Around 2,000 teachers and academic employees embarked on an open-ended protest outside the Cabinet on Monday, calling for higher salaries and improved working conditions, among other demands.
The previous two days were characterized by small localized protests — primarily in the Nile Delta governorate of Beheira, and small rallies outside the Ministry of Education in Cairo.
These protests were called for by the Independent Teachers’ Syndicate and the Federation of Egyptian Teachers, along with a host of educational institutes. The official Teachers Syndicate, up to 1 million strong, has not endorsed the protests.
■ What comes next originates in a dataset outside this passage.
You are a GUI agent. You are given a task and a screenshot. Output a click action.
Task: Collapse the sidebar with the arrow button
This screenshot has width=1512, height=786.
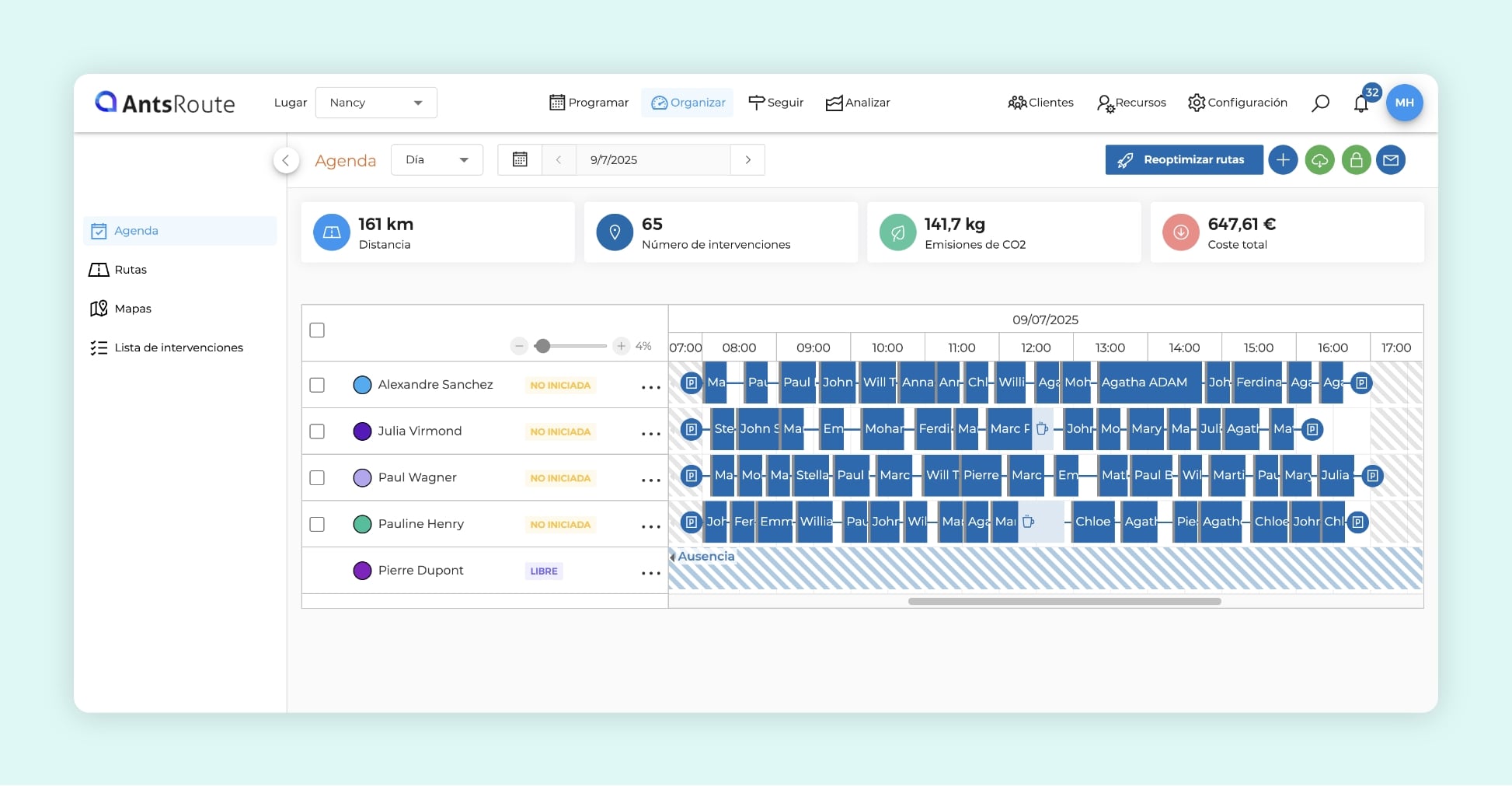pyautogui.click(x=286, y=160)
The independent union activists, however, are calling the protests “the second teachers’ uprising,” recalling last year’s nationwide strike, which they hope to repeat. Teachers and education employees have threatened to escalate their protests into strikes on 16 September, the start of this academic year, if their long-standing demands are not met.
Their demands include: a fixed salary scale starting with a minimum wage of LE1,200 for custodial workers, LE2,000 for administrative employees, and LE3,000 for full time teachers; an incremental pay raise scale according to educational degree and years of service; full time contracts for full time work; restructuring the Ministry of Education and purging it of corruption; ending the phenomenon of private tutoring; the appointment of teaching graduates in public schools; improved pensions and insurance plans; housing for traveling teachers; and representation of teachers in bodies that draft national educational policies, programs, and school curricula.
Teachers and academic employees claim that these demands were the same demands that they put forth last year, to little avail.
“What has the Ministry of Education granted us in terms of our demands? Nothing,” says Cairo primary-school teacher Essam al-Sayyed. “They only raised our salaries by LE150 or LE200. The authorities have not met our demands, especially not our primary demand for a minimum monthly wage of LE3,000.”
Sayyed makes only LE730 (~$US121) per month, although he holds a university degree and has been teaching at his public school for the past 15 years.
Yasser Abbas, also from Cairo, says, “I’m a teacher at a public secondary school, and after 29 years of service I make only LE1,229 per month.”
Abbas explains that “poor salaries are what push teachers to give private tutoring. During their classes we find that teachers are reluctant to fulfill their educational duties to their students, because they know that they can make much more money by giving private lessons after their classes.”
“We want to end this phenomenon of private lessons, as do the students' parents. The best way to do so is to raise teachers’ minimum wages, then teachers wouldn’t resort to private tuition, and students would get quality education in the classrooms — not at home,” he concludes.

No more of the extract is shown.